Excerpt from a data file
==*==

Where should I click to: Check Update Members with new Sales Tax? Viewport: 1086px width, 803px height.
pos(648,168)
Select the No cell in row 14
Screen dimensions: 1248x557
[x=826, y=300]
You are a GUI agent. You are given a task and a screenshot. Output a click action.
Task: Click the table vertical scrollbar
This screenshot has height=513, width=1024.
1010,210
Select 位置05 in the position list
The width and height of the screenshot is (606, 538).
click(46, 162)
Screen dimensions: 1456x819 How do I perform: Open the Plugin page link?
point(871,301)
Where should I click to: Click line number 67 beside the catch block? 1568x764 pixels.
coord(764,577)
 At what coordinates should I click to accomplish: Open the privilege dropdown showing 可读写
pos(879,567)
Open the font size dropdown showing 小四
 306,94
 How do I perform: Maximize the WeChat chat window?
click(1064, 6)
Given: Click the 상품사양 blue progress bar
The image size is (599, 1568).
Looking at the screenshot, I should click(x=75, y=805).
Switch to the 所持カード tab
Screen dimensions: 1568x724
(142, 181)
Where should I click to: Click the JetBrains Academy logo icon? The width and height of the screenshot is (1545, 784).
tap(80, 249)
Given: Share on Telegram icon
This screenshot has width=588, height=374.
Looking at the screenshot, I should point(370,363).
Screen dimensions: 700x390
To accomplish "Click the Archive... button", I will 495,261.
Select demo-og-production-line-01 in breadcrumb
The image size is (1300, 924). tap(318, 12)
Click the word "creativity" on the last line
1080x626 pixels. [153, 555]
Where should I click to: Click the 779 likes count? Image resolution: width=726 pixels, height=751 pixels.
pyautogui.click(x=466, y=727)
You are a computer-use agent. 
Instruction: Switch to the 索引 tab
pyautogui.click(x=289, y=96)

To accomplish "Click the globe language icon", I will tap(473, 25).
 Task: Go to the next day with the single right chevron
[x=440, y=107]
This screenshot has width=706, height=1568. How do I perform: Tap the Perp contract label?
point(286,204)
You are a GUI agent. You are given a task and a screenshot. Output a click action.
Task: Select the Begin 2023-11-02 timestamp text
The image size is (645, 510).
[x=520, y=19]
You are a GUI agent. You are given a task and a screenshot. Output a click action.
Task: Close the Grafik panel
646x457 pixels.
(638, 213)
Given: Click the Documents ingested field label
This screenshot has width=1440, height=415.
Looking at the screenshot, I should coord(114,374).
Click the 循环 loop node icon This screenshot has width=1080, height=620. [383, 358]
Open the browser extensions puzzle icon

==*==

_YOUR INSTRUCTIONS_
Copy all of the material above word for word, keeping every line in its original order.

_SOLUTION TO THIS PROBLEM_
Where should I click to: Check Update Members with new Sales Tax? Viewport: 1086px width, 803px height.
pos(648,168)
Select the No cell in row 14
Screen dimensions: 1248x557
[x=826, y=300]
You are a GUI agent. You are given a task and a screenshot. Output a click action.
Task: Click the table vertical scrollbar
This screenshot has height=513, width=1024.
1010,210
Select 位置05 in the position list
The width and height of the screenshot is (606, 538).
click(46, 162)
Screen dimensions: 1456x819 How do I perform: Open the Plugin page link?
point(871,301)
Where should I click to: Click line number 67 beside the catch block? 1568x764 pixels.
coord(764,577)
 At what coordinates should I click to accomplish: Open the privilege dropdown showing 可读写
pos(879,567)
Open the font size dropdown showing 小四
 306,94
 How do I perform: Maximize the WeChat chat window?
click(1064, 6)
Given: Click the 상품사양 blue progress bar
The image size is (599, 1568).
Looking at the screenshot, I should click(x=75, y=805).
Switch to the 所持カード tab
Screen dimensions: 1568x724
(142, 181)
Where should I click to: Click the JetBrains Academy logo icon? The width and height of the screenshot is (1545, 784).
tap(80, 249)
Given: Share on Telegram icon
This screenshot has width=588, height=374.
Looking at the screenshot, I should point(370,363).
Screen dimensions: 700x390
To accomplish "Click the Archive... button", I will 495,261.
Select demo-og-production-line-01 in breadcrumb
The image size is (1300, 924). tap(318, 12)
Click the word "creativity" on the last line
1080x626 pixels. [153, 555]
Where should I click to: Click the 779 likes count? Image resolution: width=726 pixels, height=751 pixels.
pyautogui.click(x=466, y=727)
You are a computer-use agent. 
Instruction: Switch to the 索引 tab
pyautogui.click(x=289, y=96)

To accomplish "Click the globe language icon", I will tap(473, 25).
 Task: Go to the next day with the single right chevron
[x=440, y=107]
This screenshot has width=706, height=1568. How do I perform: Tap the Perp contract label?
point(286,204)
You are a GUI agent. You are given a task and a screenshot. Output a click action.
Task: Select the Begin 2023-11-02 timestamp text
The image size is (645, 510).
[x=520, y=19]
You are a GUI agent. You are given a task and a screenshot. Output a click action.
Task: Close the Grafik panel
646x457 pixels.
(638, 213)
Given: Click the Documents ingested field label
This screenshot has width=1440, height=415.
Looking at the screenshot, I should coord(114,374).
Click the 循环 loop node icon This screenshot has width=1080, height=620. [383, 358]
Open the browser extensions puzzle icon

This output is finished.